• Work to complete:
a: In the BEAMetrics setup guide, reproduce the text starting with "First you need" and going on through "Section Compute Correlations).".
b: List every command in the BEAMetrics setup guide that invokes conda.
c: Pick up the BEAMetrics setup guide after its final sentence and write what comes next.

• Passage:
BEAMetrics: Benchmark to Evaluate Automatic Metrics in Natural Language Generation

Overview

BEAMetrics: Benchmark to Evaluate Automatic Metrics in Natural Language Generation

Installing The Dependencies

$ conda create --name beametrics python>=3.8
$ conda activate beametrics

WARNING: You need to install, before any package, correct version of pytorch linked to your cuda version.

(beametrics) $ conda install pytorch cudatoolkit=10.1 -c pytorch

Install BEAMetrics:

(beametrics) $ cd BEAMetrics
(beametrics) $ pip install -e .

Install Nubia metric (not on PyPI, 16/08/2021):

(beametrics) git clone https://github.com/wl-research/nubia.git
(beametrics) pip install -r requirements.txt

Alternatively, you can remove nubia from _DEFAULT_METRIC_NAMES in metrics.metric_reporter.

Reproducing the results

First you need to get the processed files, which include the metric scores. You can do that either by simply downloading the processed data (see Section Download Data), or by re-computing the scores (see Section Compute Correlations).

Then, the first bloc in the notebook visualize.ipynb allows to get all the tables from the paper (and also to generate the latex code in data/correlation).

Download the data

All the dataset can be downloaded from this zip file. It needs to be unzipped into the path data before running the correlations.

• Record set:
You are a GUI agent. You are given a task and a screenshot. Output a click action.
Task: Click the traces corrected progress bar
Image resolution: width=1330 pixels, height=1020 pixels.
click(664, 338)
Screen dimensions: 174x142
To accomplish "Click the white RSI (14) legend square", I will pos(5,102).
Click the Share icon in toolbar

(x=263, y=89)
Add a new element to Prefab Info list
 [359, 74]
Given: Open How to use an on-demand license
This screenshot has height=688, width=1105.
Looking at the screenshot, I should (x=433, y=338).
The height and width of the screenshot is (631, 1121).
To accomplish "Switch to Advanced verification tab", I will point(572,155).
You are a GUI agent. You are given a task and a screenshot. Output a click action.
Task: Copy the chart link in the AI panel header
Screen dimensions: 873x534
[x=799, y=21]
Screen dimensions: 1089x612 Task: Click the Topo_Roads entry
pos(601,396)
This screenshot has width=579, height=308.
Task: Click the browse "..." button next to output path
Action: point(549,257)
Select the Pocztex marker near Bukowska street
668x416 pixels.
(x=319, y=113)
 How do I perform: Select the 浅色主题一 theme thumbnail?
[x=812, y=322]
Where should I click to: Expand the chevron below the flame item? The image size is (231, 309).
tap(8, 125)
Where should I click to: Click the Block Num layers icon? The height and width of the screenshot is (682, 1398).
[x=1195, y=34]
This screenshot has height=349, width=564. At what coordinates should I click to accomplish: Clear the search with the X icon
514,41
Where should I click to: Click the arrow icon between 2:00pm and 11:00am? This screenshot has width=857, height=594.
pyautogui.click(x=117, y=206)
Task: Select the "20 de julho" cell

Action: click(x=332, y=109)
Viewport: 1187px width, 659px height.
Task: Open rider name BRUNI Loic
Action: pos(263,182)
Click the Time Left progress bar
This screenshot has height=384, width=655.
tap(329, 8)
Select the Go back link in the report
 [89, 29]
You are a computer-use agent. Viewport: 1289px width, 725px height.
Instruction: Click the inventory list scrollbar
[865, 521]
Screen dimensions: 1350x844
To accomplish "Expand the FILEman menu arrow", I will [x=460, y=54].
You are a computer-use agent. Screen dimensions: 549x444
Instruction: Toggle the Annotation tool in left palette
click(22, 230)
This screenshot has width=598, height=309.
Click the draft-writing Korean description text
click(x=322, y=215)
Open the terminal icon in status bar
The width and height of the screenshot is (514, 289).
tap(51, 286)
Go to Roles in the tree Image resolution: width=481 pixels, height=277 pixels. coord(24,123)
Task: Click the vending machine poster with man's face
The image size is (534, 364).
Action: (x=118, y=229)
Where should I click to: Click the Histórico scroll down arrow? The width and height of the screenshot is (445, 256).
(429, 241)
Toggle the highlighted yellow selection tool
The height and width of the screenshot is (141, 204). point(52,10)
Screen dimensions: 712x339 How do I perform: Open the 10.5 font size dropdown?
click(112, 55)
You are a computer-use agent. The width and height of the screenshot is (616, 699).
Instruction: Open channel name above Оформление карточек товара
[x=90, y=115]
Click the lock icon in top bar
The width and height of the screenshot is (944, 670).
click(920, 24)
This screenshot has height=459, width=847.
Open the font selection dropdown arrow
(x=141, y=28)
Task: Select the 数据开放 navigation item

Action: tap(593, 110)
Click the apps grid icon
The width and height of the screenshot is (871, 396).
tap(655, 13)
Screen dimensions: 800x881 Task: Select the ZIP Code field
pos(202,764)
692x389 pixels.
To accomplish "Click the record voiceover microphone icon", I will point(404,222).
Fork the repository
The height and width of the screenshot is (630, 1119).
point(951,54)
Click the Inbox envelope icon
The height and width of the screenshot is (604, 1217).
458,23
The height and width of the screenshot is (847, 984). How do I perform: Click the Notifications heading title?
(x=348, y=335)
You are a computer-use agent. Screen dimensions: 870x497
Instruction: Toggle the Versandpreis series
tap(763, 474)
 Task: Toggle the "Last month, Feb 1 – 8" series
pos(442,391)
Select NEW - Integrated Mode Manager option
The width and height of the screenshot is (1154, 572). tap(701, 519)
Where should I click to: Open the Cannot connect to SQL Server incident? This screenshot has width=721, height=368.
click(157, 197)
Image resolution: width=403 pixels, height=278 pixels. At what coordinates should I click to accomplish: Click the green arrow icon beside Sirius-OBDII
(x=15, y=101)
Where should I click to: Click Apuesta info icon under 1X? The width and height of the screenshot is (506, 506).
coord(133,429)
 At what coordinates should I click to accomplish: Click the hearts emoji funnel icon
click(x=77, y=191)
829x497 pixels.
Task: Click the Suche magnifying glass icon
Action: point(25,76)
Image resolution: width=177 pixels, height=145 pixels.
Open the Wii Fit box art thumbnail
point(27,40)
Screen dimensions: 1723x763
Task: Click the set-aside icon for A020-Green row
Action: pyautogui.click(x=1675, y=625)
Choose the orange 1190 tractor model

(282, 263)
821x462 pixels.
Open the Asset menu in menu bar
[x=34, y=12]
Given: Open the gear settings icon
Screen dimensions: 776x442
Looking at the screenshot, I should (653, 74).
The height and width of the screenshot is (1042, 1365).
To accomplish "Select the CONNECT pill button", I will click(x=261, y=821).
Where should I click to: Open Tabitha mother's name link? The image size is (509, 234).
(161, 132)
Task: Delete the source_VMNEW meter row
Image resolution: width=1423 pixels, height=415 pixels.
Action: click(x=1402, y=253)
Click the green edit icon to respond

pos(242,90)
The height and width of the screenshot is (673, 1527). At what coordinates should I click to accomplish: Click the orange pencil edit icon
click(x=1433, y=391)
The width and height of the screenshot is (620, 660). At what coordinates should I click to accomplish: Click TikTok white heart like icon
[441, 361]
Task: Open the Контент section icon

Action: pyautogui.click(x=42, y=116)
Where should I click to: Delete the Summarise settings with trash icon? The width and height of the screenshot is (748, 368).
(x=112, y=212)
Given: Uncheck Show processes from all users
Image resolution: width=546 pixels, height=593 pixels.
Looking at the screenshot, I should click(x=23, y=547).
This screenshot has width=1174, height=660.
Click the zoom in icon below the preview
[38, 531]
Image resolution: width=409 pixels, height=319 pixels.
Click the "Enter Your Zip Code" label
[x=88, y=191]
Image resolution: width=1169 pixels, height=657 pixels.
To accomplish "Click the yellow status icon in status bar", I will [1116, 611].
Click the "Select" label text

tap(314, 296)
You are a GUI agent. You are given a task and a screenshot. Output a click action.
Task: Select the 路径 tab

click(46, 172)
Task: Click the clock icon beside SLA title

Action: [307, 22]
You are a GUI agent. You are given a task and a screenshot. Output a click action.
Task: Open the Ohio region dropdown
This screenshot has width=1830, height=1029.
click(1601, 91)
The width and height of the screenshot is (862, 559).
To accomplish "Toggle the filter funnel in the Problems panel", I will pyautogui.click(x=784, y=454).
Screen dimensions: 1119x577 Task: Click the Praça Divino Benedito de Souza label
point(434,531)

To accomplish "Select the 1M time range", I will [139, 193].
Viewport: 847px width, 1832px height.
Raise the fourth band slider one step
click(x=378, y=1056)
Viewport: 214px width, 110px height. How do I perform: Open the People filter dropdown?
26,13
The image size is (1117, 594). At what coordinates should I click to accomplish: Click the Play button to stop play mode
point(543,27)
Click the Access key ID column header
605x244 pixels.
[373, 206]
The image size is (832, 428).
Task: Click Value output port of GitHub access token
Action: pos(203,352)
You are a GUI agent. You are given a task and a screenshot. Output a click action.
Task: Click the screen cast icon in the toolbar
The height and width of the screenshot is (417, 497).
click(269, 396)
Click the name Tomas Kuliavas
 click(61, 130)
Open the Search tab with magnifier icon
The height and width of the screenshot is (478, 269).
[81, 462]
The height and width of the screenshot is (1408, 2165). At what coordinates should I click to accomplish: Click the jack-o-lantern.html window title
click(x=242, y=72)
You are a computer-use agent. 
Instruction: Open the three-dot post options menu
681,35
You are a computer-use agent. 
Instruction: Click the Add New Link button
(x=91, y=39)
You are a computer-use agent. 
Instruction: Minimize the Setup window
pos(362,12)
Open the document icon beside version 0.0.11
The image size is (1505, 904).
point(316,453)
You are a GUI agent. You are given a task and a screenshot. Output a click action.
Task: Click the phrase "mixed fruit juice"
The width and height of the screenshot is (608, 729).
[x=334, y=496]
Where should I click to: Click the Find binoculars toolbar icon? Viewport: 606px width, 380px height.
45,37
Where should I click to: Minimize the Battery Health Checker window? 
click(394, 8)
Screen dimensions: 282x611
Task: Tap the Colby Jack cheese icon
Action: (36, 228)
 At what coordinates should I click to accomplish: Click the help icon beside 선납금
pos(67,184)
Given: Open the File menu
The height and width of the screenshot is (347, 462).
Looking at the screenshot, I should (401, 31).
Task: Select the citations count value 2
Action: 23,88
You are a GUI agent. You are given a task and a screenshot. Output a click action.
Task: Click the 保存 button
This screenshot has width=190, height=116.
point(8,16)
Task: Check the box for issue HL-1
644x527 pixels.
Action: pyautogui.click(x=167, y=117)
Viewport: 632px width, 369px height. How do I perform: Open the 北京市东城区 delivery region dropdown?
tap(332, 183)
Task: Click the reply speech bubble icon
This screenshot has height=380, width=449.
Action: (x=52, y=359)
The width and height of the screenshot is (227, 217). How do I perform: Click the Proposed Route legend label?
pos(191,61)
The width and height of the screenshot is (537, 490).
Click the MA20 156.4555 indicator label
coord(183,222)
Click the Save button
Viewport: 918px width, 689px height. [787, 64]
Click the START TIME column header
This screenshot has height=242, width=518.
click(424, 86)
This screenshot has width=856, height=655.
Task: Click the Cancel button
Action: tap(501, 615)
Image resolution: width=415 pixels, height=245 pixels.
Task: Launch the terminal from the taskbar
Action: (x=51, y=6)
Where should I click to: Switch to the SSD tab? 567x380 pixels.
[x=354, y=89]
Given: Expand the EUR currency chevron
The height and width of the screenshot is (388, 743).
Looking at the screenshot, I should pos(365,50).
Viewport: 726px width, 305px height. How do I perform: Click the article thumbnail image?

• Answers to the exercise:
a:
First you need to get the processed files, which include the metric scores. You can do that either by simply downloading the processed data (see Section Download Data), or by re-computing the scores (see Section Compute Correlations).

b:
conda create --name beametrics python>=3.8
conda activate beametrics
conda install pytorch cudatoolkit=10.1 -c pytorch

c:
unzip data.zip

The data folder contains:

  • a subfolder raw containing all the original dataset
  • a subfolder processed containing all the dataset processed in a unified format
  • a subfolder correlation containing all the final correlation results, and the main tables of the paper
  • a subfolder datacards containing all the data cards

Computing the correlations

Processing the files to a clean json with the metrics computed:

python beametrics/run_all.py

The optional argument --dataset allows to compute only on a specific dataset, e.g.:

python run_all.py --dataset SummarizationCNNDM.

The list of the datasets and their corresponding configuration can be found in configs/__init__.

When finished, you can print the final table as in the paper, see the notebook visualize.ipynb.

Data Cards:

For each dataset, a data card is available in the datacard folder. The cards are automatically generated when running run_all.py, by filling the template with the dataset configuration as detailed bellow, in Adding a new dataset.

Adding a new dataset:

In configs/, you need to create a new .py file that inherites from ConfigBase (in configs/co'nfig_base.py). You are expected to fill the mandatory fields that allow to run the code and fill the data card template:

  • file_name: the file name located in data/raw
  • file_name_processed: the file name once processed and formated
  • metric_names: you can pass _DEFAULT_METRIC_NAMES by default or customize it, e.g. metric_names = metric_names + ('sari',) where sari corresponds to a valid metric (see the next section)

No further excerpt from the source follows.